_SUPPLIED RECORDS:_
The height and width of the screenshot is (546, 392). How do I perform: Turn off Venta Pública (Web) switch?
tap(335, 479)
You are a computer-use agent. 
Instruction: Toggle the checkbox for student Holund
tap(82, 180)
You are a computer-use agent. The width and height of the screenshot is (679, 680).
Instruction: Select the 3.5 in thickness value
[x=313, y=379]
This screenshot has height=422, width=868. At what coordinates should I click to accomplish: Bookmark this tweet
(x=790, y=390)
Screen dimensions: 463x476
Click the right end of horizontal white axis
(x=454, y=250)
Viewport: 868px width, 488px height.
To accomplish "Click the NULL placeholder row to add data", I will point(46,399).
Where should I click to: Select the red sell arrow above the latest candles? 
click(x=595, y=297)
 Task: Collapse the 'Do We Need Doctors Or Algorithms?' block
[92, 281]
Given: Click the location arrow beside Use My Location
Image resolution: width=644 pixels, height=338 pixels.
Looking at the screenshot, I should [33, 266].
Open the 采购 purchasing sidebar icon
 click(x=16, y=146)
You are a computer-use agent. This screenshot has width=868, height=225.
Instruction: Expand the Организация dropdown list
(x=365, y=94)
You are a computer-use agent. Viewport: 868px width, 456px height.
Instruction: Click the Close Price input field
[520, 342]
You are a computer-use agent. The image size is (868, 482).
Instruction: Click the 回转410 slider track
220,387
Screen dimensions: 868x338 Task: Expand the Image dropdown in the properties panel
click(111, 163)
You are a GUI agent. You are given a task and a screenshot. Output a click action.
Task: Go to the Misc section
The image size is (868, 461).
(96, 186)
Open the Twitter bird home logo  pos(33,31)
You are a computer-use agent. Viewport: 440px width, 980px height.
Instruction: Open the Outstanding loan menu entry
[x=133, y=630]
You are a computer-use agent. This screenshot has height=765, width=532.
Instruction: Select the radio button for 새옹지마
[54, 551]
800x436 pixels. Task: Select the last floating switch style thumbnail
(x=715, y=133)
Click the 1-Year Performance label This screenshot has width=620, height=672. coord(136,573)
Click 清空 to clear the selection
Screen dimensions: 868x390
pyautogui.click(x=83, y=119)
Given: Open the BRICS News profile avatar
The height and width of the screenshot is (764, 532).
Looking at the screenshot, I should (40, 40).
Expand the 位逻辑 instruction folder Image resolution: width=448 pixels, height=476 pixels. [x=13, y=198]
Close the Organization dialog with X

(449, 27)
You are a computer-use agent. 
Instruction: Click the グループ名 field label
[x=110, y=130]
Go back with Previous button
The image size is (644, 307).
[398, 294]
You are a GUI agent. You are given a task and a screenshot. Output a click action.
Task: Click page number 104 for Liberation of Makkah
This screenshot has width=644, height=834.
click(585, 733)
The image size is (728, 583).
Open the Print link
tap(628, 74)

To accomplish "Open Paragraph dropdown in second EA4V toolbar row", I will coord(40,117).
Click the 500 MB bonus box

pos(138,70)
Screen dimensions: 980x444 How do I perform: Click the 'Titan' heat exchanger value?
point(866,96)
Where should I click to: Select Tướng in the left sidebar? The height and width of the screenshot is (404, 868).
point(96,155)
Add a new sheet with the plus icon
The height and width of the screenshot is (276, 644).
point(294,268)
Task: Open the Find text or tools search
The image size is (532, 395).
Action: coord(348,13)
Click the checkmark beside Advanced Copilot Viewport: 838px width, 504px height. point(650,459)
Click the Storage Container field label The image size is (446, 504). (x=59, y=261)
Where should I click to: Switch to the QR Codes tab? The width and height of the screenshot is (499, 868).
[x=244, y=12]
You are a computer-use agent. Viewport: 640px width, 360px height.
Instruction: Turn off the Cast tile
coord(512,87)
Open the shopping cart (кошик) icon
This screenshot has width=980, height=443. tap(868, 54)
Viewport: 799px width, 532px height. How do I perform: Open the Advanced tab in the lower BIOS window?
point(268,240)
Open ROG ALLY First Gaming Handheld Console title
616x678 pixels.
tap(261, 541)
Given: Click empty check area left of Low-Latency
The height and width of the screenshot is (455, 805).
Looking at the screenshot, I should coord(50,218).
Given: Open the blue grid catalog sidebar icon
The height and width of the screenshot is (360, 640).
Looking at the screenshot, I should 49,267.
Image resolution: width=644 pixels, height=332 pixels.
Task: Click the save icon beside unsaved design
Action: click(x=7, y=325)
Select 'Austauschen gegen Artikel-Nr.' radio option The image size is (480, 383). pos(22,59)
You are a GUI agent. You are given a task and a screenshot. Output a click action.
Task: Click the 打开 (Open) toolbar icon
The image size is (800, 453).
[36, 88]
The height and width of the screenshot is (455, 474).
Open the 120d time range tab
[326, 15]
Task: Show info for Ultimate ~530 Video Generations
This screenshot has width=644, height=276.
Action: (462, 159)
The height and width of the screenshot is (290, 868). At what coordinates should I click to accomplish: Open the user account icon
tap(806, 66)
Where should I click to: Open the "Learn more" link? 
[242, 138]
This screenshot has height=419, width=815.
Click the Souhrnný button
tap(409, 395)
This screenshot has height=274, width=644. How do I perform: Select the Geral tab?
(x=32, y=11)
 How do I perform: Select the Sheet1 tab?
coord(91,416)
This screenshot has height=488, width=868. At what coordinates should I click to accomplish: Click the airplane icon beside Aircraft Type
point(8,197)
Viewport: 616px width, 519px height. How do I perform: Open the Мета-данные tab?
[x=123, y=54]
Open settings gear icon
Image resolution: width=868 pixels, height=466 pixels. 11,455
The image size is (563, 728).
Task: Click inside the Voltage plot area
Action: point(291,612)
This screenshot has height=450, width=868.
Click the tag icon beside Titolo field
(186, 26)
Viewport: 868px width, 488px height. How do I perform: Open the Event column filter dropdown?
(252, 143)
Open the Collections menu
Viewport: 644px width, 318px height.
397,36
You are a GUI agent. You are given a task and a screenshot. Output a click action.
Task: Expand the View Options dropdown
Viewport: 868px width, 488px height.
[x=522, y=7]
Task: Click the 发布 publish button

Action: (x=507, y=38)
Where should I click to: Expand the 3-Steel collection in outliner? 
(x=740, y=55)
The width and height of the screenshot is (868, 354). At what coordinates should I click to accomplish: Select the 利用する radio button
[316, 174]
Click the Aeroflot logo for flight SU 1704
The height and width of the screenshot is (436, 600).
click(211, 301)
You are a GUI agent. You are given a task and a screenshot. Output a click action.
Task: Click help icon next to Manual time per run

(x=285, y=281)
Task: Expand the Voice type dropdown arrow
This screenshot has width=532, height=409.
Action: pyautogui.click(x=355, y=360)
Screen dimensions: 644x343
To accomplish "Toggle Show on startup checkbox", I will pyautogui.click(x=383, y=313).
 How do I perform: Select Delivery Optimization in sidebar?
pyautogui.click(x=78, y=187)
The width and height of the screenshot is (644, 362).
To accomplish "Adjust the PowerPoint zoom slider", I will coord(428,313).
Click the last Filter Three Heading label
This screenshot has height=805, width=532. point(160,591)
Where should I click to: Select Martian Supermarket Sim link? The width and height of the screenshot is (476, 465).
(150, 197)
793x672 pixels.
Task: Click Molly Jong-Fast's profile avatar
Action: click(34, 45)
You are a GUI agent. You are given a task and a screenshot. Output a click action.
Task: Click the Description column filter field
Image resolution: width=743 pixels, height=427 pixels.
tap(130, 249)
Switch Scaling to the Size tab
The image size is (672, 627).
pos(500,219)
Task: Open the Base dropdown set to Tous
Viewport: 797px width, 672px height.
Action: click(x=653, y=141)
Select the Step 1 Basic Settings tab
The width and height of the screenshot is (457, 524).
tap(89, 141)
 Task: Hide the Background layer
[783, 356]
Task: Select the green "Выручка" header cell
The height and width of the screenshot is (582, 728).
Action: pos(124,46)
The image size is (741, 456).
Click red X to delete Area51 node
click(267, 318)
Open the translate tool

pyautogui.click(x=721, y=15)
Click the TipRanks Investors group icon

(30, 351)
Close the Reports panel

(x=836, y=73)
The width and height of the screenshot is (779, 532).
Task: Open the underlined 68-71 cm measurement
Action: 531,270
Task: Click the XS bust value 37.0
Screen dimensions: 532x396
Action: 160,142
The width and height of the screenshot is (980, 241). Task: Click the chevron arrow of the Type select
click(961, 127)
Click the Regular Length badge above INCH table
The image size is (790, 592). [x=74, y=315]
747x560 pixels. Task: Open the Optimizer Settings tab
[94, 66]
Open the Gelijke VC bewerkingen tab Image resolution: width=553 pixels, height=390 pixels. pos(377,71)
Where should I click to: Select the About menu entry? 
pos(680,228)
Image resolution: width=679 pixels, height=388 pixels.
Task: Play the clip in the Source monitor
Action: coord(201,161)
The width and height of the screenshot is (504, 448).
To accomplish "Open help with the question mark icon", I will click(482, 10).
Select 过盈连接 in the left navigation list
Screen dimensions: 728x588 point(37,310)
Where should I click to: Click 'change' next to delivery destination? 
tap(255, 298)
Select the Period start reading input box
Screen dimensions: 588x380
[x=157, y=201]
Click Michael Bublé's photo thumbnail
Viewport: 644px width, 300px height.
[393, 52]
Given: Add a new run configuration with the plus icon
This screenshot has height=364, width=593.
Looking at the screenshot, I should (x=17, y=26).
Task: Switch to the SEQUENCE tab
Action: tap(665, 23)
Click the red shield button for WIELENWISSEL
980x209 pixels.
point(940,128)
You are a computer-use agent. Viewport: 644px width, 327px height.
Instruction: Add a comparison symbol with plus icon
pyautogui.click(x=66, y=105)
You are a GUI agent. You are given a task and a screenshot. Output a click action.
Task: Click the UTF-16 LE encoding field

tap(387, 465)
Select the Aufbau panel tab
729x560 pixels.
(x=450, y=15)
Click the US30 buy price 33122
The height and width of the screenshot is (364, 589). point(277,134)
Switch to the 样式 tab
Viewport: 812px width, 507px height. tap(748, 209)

_WHAT YOU ARE ASKED TO DO:_ Copy word for word the stretch of entries above from the line that has "You are a computer-use agent. Viewport: 440px" through the line that has "Task: Click page", both ends included, and nothing outside it.

_WRITTEN REPLY:_
You are a computer-use agent. Viewport: 440px width, 980px height.
Instruction: Open the Outstanding loan menu entry
[x=133, y=630]
You are a computer-use agent. This screenshot has height=765, width=532.
Instruction: Select the radio button for 새옹지마
[54, 551]
800x436 pixels. Task: Select the last floating switch style thumbnail
(x=715, y=133)
Click the 1-Year Performance label This screenshot has width=620, height=672. coord(136,573)
Click 清空 to clear the selection
Screen dimensions: 868x390
pyautogui.click(x=83, y=119)
Given: Open the BRICS News profile avatar
The height and width of the screenshot is (764, 532).
Looking at the screenshot, I should (40, 40).
Expand the 位逻辑 instruction folder Image resolution: width=448 pixels, height=476 pixels. [x=13, y=198]
Close the Organization dialog with X

(449, 27)
You are a computer-use agent. 
Instruction: Click the グループ名 field label
[x=110, y=130]
Go back with Previous button
The image size is (644, 307).
[398, 294]
You are a GUI agent. You are given a task and a screenshot. Output a click action.
Task: Click page number 104 for Liberation of Makkah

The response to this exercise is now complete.